Both commissioners and the area’s telecommunications provider, Nemont, have been exploring ways to secure federal funding for a new fiber network in the area.
Over the last month or so, commissioners worked with Nemont to explore the possibility of seeking a Broadband Infrastructure Program grant from the National Telecommunications and Information Administration (NTIA).
Nemont Project Manager Richard Hood said his cooperative conceptualized “a pretty big fiber build job in the Clark area … because we’re actively pursuing trying to bring fiber to everybody we possibly can.”
In an email to the county in early June, Hood said the project would make “a very good application” and bring future-proof broadband service to Clark. However, Nemont ultimately determined it would not be possible to complete an application by the NTIA’s Aug. 17 deadline.
“We’ve come to the conclusion there’s just so many unanswered questions surrounding the funding and how it’s to be set up,” Hood told commissioners at their July 6 meeting.

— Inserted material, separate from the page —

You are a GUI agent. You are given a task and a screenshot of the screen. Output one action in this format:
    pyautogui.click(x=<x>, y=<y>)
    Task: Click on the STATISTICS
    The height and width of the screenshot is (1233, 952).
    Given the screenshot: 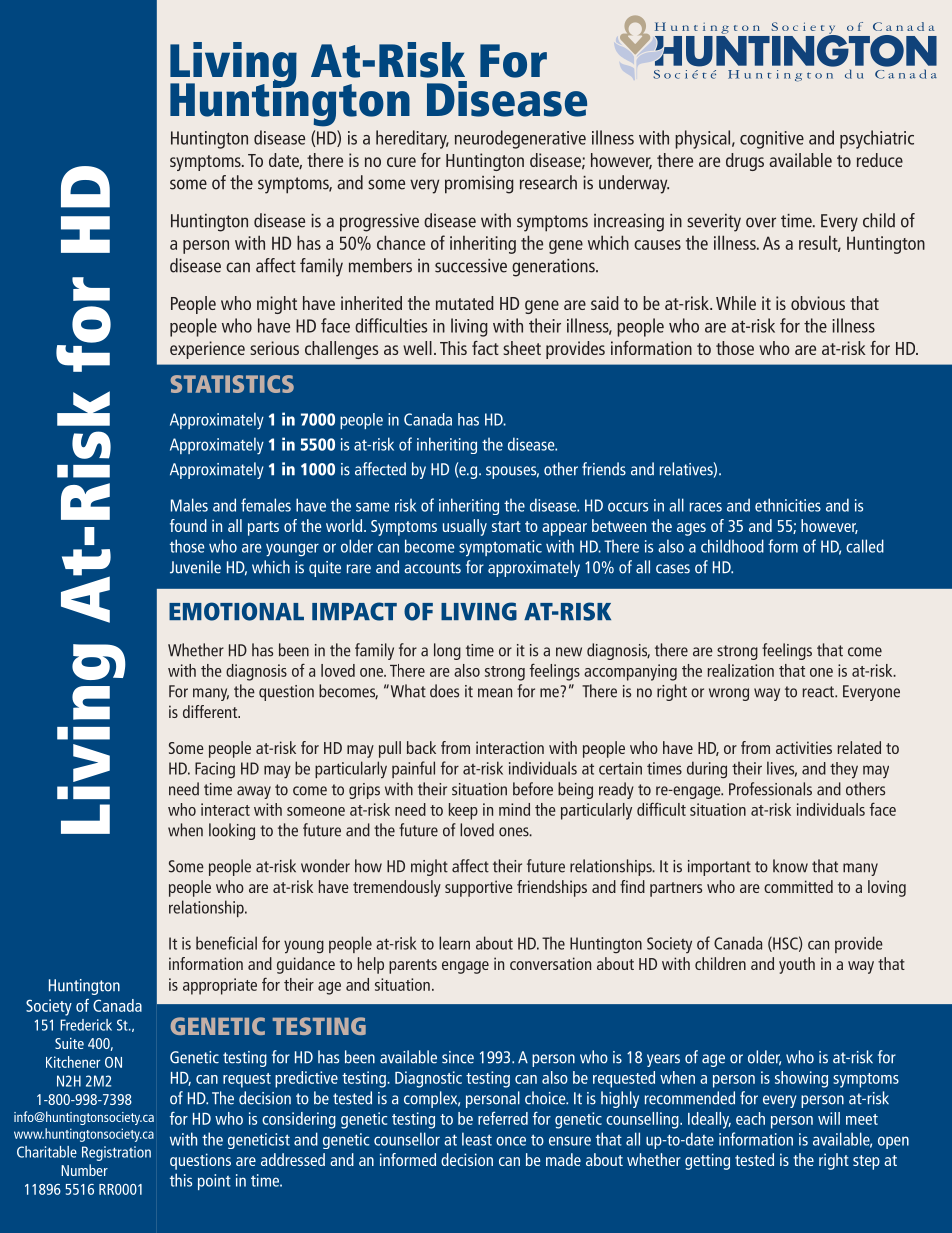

The dollars from the Broadband Infrastructure Program would have actually been awarded to the Park County government and then distributed in a partnership with Nemont — meaning the county would have taken the lead and shared in the responsibilities of administering the project. Meanwhile, Nemont would have had to quickly generate a high-level design and then commit to a rough cost estimate that could potentially underestimate the actual costs, Hood said.
“So the company has to accept that risk and the county, as partners, we would need to accept that risk in total,” he said.
One of the co-op’s lingering questions, Hood added, was whether it would own the finished network.
“If we’re going to put fiber to the premises in Clark, Wyoming, at the end of the day, of course, Nemont would want to own the assets to it,” he told commissioners, “and I don’t know how that melds into your thoughts and your planning.”
It wound up being a moot point, since Nemont determined it wouldn’t be able to complete the work prior to the NTIA’s deadline.
“We’d like to help, we want to do what we can to improve the broadband everywhere we can,” Commission Chairman Lee Livingston said, “but it might seem like the window for this one is too tight to make it work.”
Other funding, however, may be available.
The $288 million worth of funding in the NTIA Broadband Infrastructure Program came from the $2.3 trillion Consolidated Appropriations Act that Congress passed in December. Currently, billions more are being made available for broadband projects through the $1.9 trillion American Rescue Plan passed in March. Commissioner Lloyd Thiel of Clark said he’s been visiting with Nemont about the possibility of tapping into some of those funds for an upgrade.
Based in Scobey, Montana, Nemont serves a more than 14,000 square mile area that includes parts of northeastern and south-central Montana, northwestern North Dakota and the Clark area in Wyoming.